**Provided text:**
##########

The researchers found that drinking soup through a straw (bypassing the nasal passages) still helped somewhat, pushing velocity from 6.4 to 7.8 mm per minute. But sipping from a bowl or cup was clearly superior. The combination of steam hitting nasal passages and the soup’s own properties creates a one-two effect that plain hot water can’t fully match.

Hydration and Electrolytes

When you’re sick, dehydrated, or just not eating well, chicken soup delivers fluid alongside naturally occurring electrolytes. A typical serving provides potassium (around 210 mg per three-quarter cup), phosphorus (about 108 mg), and sodium. Unlike sports drinks, these minerals come packaged with protein and the other compounds released during cooking rather than being added artificially.

Sodium content in homemade soup is entirely in your hands, which is a major advantage over store-bought versions that can pack 800 mg or more per serving. A home-cooked batch using moderate salt might land around 85 mg of sodium per three-quarter cup, making it a far better option if you’re watching your intake. You can always add salt at the table, but you can’t take it out of a can.

Protein and Collagen From the Bones

Simmering chicken on the bone does more than flavor the broth. Over time, heat breaks down connective tissue and cartilage into gelatin, which is why a well-made stock turns jiggly in the fridge. That gel is dissolved collagen, a protein your body uses to maintain joints, skin, and the lining of your gut.

How much collagen you extract depends on cook time and method. On a stovetop, around three hours is typically enough to get a broth that gels when refrigerated, a reliable sign of good collagen extraction. Longer simmering, up to eight hours, pulls out even more. A pressure cooker accelerates the process significantly: about four hours under high pressure can achieve what would take much longer at a normal simmer. If your broth doesn’t gel, it still has nutritional value, but it likely cooked for too short a time or used too little bone relative to water.

Beyond collagen, the meat itself contributes complete protein with all essential amino acids. A bowl of chicken soup with decent pieces of meat can easily provide 15 to 20 grams of protein, making it a practical meal when appetite is low.

What Makes Homemade Better

The vegetables you add bring their own benefits. Carrots and sweet potatoes contribute beta-carotene, which your body converts to vitamin A, important for immune function. Celery and onions add flavonoids with antioxidant properties. Garlic contains sulfur compounds that support immune activity. None of these nutrients appear on a canned soup label because they’re either absent or present in trace amounts after industrial processing.

Homemade soup also avoids the preservatives, thickeners, and flavor enhancers common in commercial products. You control the fat content by skimming the surface after cooling, and you can adjust ingredients for dietary needs or preferences. The Nebraska study’s finding that commercial soups varied enormously in anti-inflammatory activity suggests that processing and recipe shortcuts erode whatever made the original recipe beneficial.

##########

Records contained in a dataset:
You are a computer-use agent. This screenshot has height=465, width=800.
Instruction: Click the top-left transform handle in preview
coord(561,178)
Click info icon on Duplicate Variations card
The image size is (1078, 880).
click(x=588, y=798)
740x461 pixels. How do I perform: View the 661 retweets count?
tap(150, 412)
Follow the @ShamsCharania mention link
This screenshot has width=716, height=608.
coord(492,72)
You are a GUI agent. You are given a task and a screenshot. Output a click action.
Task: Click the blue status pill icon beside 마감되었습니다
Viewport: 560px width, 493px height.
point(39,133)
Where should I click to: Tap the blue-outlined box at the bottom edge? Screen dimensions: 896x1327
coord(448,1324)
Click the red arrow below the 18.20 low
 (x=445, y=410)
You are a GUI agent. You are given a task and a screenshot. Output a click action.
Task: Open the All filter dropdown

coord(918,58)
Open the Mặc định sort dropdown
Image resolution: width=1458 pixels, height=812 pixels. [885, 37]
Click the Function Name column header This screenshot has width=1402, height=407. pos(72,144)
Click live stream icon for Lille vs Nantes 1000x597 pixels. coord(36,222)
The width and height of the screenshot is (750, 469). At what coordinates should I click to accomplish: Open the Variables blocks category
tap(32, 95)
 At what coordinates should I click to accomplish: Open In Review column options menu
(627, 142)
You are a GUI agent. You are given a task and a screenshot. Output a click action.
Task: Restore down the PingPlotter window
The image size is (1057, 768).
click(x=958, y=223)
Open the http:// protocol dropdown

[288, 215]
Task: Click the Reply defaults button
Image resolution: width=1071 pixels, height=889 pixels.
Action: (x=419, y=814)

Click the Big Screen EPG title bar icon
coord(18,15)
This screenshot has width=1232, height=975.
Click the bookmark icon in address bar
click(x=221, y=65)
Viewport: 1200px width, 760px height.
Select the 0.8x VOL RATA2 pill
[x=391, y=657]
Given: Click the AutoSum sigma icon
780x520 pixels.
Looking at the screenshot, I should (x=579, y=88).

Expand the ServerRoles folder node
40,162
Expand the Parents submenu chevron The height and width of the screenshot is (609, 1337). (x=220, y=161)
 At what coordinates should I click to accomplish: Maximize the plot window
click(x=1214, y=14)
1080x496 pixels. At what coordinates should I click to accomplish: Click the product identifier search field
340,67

##########

**Explore the material:**
1: According to the chicken soup text, roughly how long on a stovetop is typically enough to get a broth that gels when refrigerated?
2: In the chicken soup text, restate the passage from "Sodium content in" to "out of a can.", substituting "commercial" for "store-bought".

**Exercise solutions:**
1: About three hours.

2:
Sodium content in homemade soup is entirely in your hands, which is a major advantage over commercial versions that can pack 800 mg or more per serving. A home-cooked batch using moderate salt might land around 85 mg of sodium per three-quarter cup, making it a far better option if you’re watching your intake. You can always add salt at the table, but you can’t take it out of a can.